Rawls is suspected of accessing child pornography, which is of course one of the most heinous crimes a person can commit in our society, without a doubt, and no one is condoning such behavior. But you’ll notice I used the word “suspected” and not “charged” or “indicted.” No, Rawls is being held without any charges being leveled against him. Full stop. Do not pass Go, do not collect $200. To add insult to injury, law enforcement officers and a federal court are both demanding that Rawls provide a password to two encrypted drives, for which a search warrant has been executed. He claims he does not remember the passwords and thus cannot provide them; authorities naturally believe him to be lying.

By way of a primer, the Fifth Amendment of the United States Constitution states the following:

No person shall be held to answer for a capital, or otherwise infamous crime, unless on a presentment or indictment of a Grand Jury, except in cases arising in the land or naval forces, or in the Militia, when in actual service in time of War or public danger; nor shall any person be subject for the same offence to be twice put in jeopardy of life or limb; nor shall be compelled in any criminal case to be a witness against himself, nor be deprived of life, liberty, or property, without due process of law; nor shall private property be taken for public use, without just compensation.”

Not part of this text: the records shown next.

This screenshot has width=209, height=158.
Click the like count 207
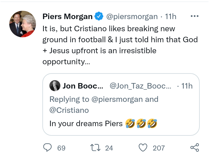[159, 148]
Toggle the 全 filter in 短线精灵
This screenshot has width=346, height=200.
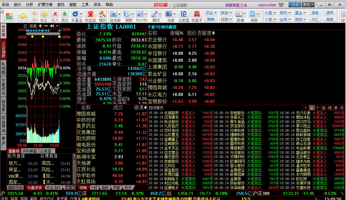coord(312,108)
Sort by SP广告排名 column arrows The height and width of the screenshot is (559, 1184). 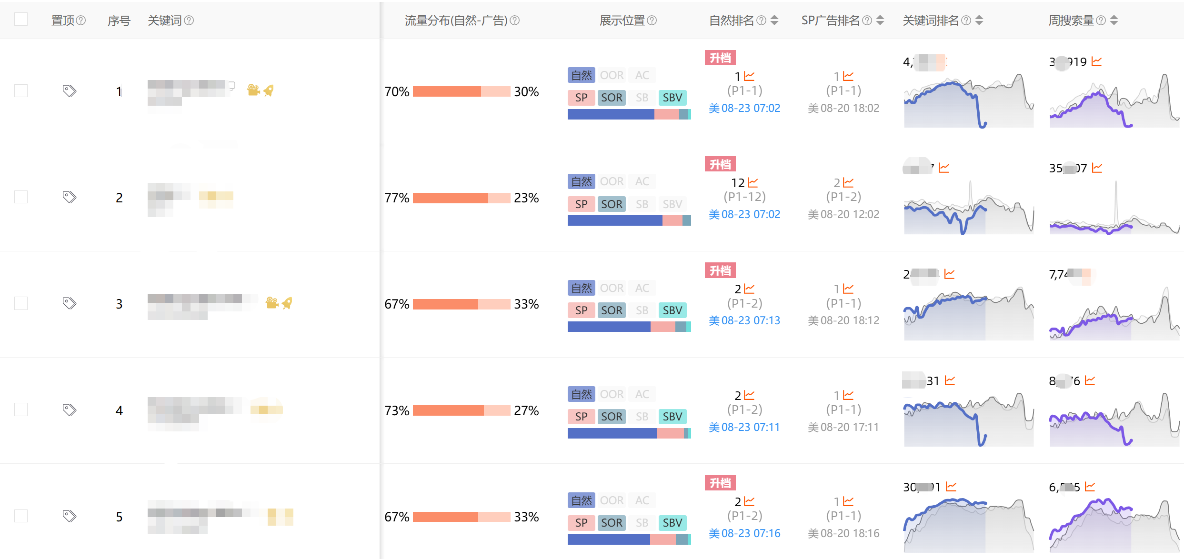coord(880,20)
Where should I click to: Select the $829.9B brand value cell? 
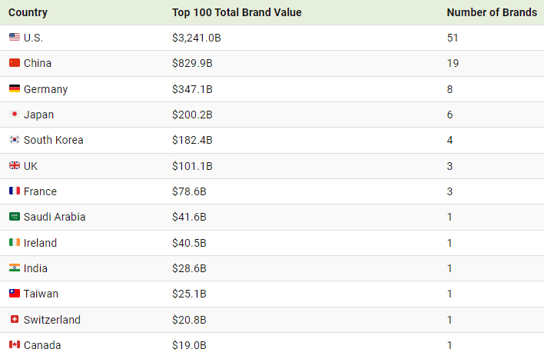tap(192, 63)
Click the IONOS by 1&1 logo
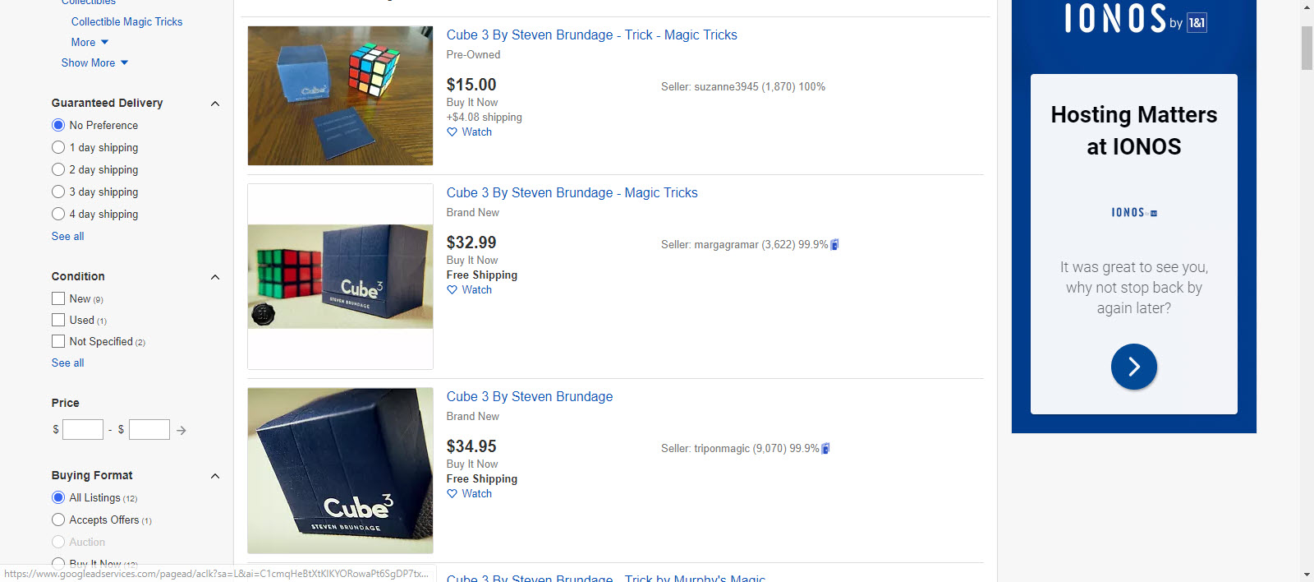The height and width of the screenshot is (582, 1314). 1134,18
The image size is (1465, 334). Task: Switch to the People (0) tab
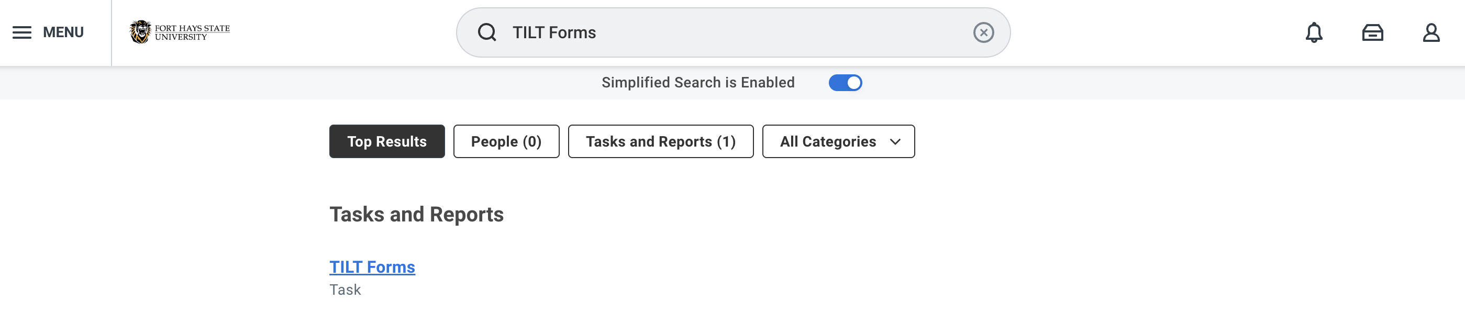tap(506, 142)
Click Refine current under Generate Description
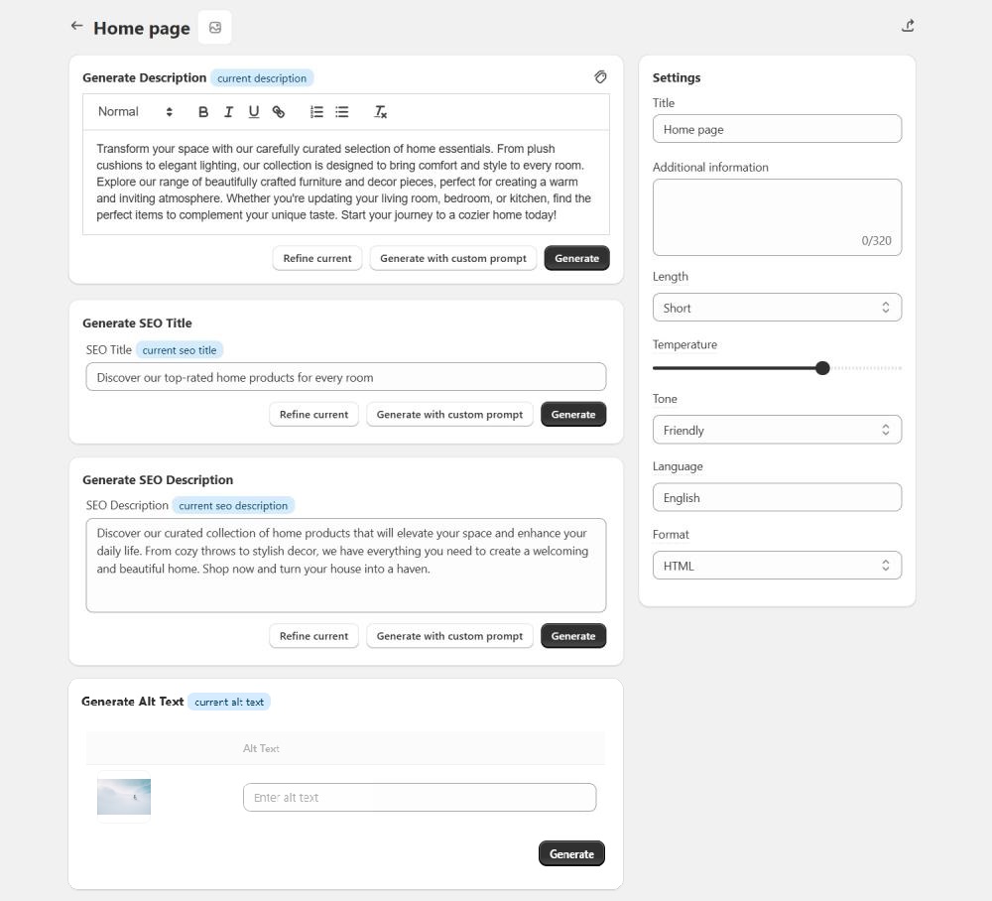 (317, 258)
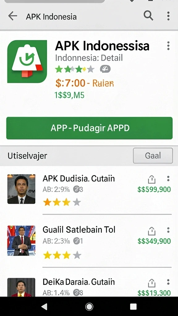Image resolution: width=178 pixels, height=316 pixels.
Task: Tap the back arrow in the top bar
Action: coord(12,16)
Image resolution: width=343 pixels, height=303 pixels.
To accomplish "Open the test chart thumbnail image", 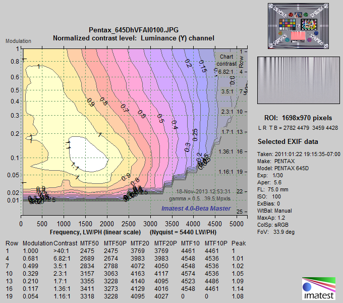I will tap(298, 26).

I would like to draw your attention to the bolded sections especially. First, Rawls is being held without an indictment or presentment by a Grand Jury, which is the typical way felonies are charged in most jurisdictions, including the federal system. Arguably child pornography charges are an “infamous crime,” which would implicate the Fifth Amendment’s requirement for charges to be brought by a Grand Jury before being held. Rawls hasn’t even been charged, let alone indicted; while it is typical to be held pending indictment in most if not all jurisdictions, being held without charges at all is unconscionable under our Constitution.

Second, and possibly more frightening, is the fact that Rawls is being held until he complies with a court order to incriminate himself by providing evidence to the authorities that would more likely than not end up in his eventual conviction. While the Fifth Amendment prohibits compelling a defendant to “testify,” it’s silent on whether or not a defendant can be compelled to give up any evidence at all against him or herself. If we imagine a world where any defendant can be ordered by a judge to provide any and all evidence to law enforcement outside of true testimony, it’s clear to see that the writers of the Constitution most likely meant to include any type of self-incrimination, not just testimony.

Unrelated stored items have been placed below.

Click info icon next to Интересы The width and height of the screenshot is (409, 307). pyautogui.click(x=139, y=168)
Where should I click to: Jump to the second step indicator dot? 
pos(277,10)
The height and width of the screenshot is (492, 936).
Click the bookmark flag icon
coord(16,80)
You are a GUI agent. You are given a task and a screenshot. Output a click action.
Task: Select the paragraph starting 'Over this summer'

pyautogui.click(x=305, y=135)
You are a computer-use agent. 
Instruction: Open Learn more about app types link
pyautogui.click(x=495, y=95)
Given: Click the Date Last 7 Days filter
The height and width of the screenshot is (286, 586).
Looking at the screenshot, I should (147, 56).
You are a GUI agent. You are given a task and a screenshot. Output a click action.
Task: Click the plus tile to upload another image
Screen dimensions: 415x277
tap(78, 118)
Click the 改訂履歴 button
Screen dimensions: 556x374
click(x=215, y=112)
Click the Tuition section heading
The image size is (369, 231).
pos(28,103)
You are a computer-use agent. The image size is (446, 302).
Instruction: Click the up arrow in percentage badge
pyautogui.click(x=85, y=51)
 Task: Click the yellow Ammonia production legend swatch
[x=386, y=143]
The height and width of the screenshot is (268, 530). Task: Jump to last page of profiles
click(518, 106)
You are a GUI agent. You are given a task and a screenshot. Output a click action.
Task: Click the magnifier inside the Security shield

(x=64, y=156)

And so the Hobson’s Choice for Francis Rawls has materialized: Provide the password to the encrypted drives, with the inevitable subsequent charges being filed almost immediately; or stay in jail indefinitely, without bail and without being charged, for invoking the Fifth Amendment.

Naturally, Rawls has opted to invoke his Fifth Amendment right (not privilege, not option, but right) to remain silent and to not testify against himself, in any way. Arguably as he should! The government cannot be allowed to brute force its way into incriminating evidence if it doesn’t know how to go about getting that information. Just because you have a search warrant doesn’t mean I have to help you search my house.

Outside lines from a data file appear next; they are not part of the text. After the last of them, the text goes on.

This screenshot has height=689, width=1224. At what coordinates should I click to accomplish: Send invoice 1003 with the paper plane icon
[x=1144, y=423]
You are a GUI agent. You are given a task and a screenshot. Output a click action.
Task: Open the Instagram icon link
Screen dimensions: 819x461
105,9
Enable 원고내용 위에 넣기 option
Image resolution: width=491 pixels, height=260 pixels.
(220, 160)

Invoking the Fifth Amendment should not be penalized, at all, by any mechanism within the judiciary or law enforcement. Without this protection, people would either be compelled to testify against themselves or trapped in jail until they eventually crack and give in. What kind of free and just society, guided by due process and the rule of law, locks up people indefinitely without bail, without charges, without a trial and without proof? And then, what society asks that person to provide proof against himself as he sits detained indefinitely? An unjust society, that’s what. Not the United States of America. Not us, not here. (Yet, it’s really happening.)